A new statutory form of tenure is proposed for housing blocks ('block erf') consisting of up to 100 families (Durand-Lasserve 2003, Republic of Namibia 1997). The blocks in question will in practice be carved out of underlying land that is owned under freehold by mostly local authorities but settled informally. Once the block has been hived off, it will be registered in freehold ownership in the main Windhoek Deeds Office in the name of either the local authority or any other entity which may assume ownership by purchase or grant. The underlying owner's title will however be effectively sterile as they will be precluded from ordinarily exercising their full range of rights. The rights of the residents of these 'block erfs' will take precedent.

The Flexible Land Tenure introduces two types of property rights, 'land hold title' rights and 'starter title' rights. Starter title rights are the entry level rights and provide the holder with the right to perpetual occupation of a site within the block and the right to transfer or to otherwise dispose of the right. The most significant effect of the starter title would be to give security of tenure in perpetuity for those residents of informal settlements who are at present occupying land that does not legally belong to them.
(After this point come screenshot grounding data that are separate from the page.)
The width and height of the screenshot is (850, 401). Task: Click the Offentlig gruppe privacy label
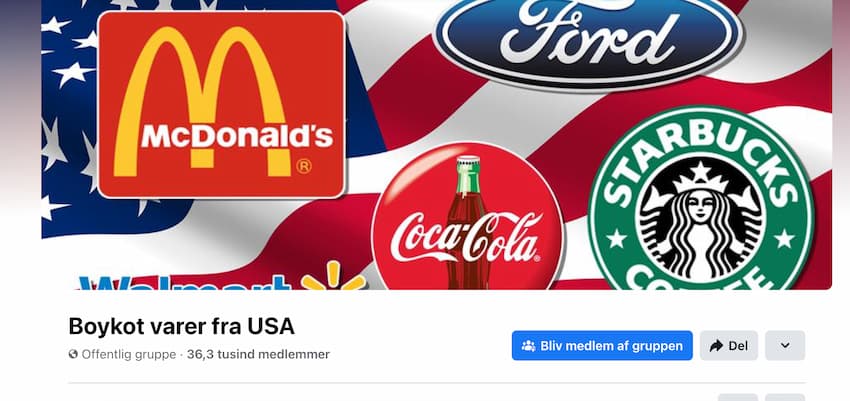click(x=128, y=354)
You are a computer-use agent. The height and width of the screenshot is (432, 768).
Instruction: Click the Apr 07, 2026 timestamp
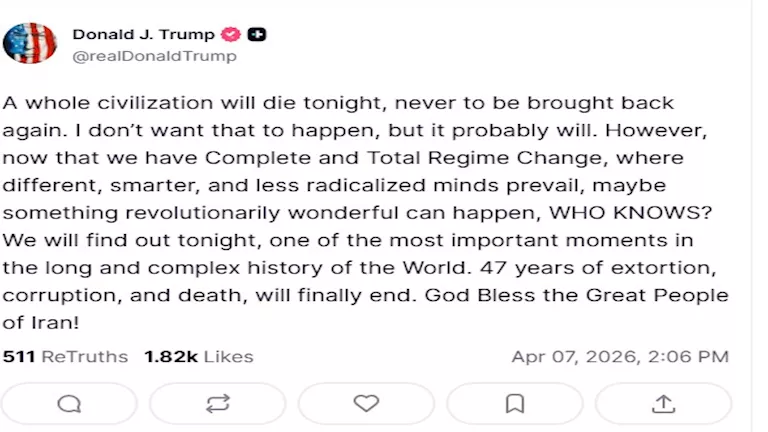click(620, 356)
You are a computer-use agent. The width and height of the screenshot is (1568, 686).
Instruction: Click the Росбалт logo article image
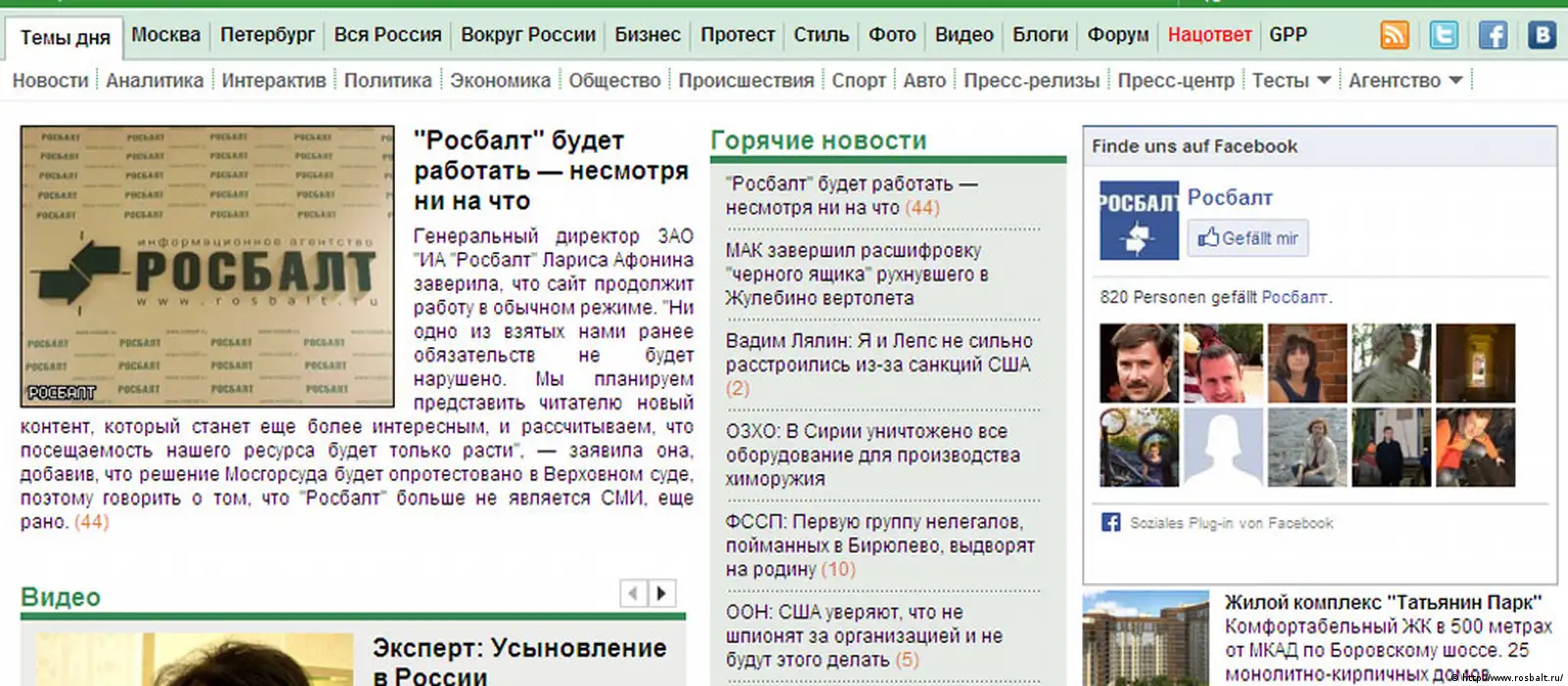(x=208, y=267)
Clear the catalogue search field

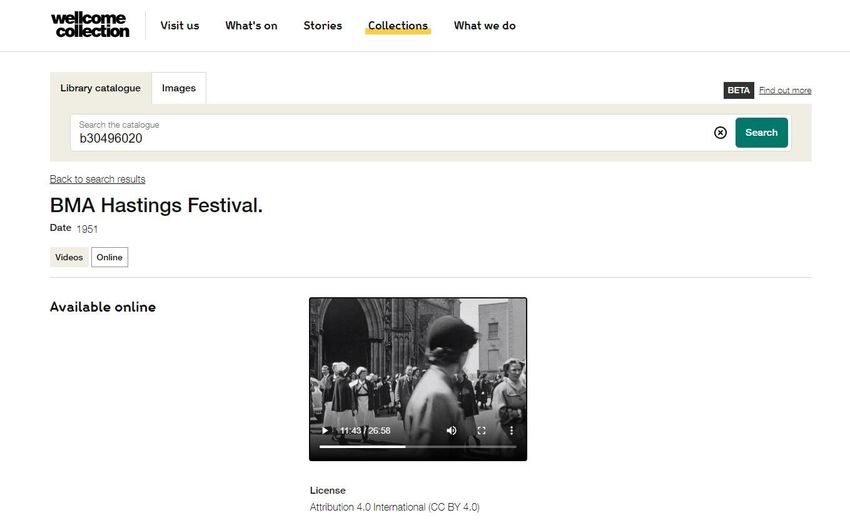click(720, 133)

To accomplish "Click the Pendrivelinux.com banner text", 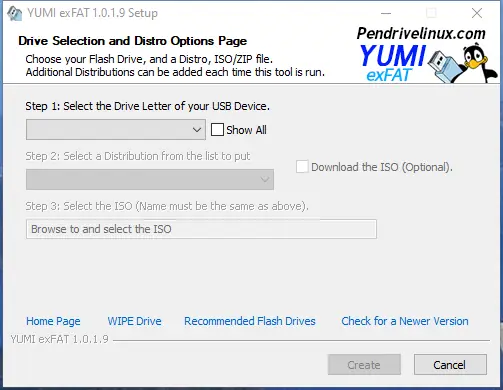I will (x=421, y=33).
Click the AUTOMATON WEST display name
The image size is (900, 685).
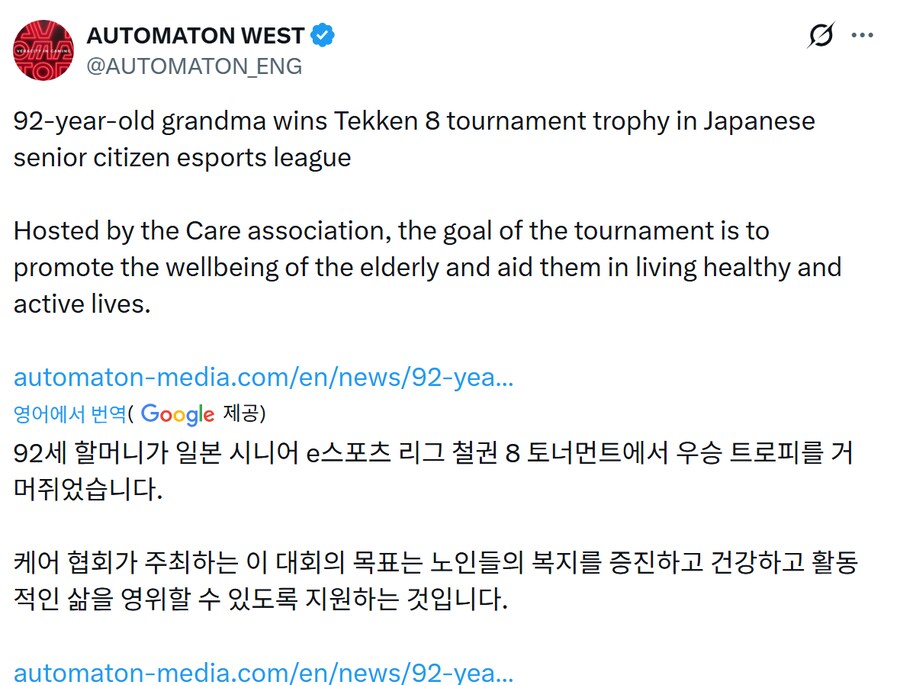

Land hold titles are of a higher order and confer on the holder all the usual rights of ownership under the common law. Crucially, it will be possible to mortgage these titles and therefore provide the basis for the development of credit markets.

Upgrading from starter title to landhold title or eventually to freehold ownership will be possible depending on the resources available to and the wishes of the concerned groups. Thus the system is a stepwise and flexible approach to the provision of full freehold property rights.

The Act in section 4 makes provision for the creation of institutions called Land Rights Offices. These are expected to be the lead implementing structures for the Flexible Land Tenure. They are envisaged to be decentralised land registries and are expected to provide low cost land management services to informal settlements. They are expected to maintain registers, give advice to parties on all aspects of permitted transactions, archive all relevant documentation such certificates of title and deeds of transfer, attend to land disputes etc.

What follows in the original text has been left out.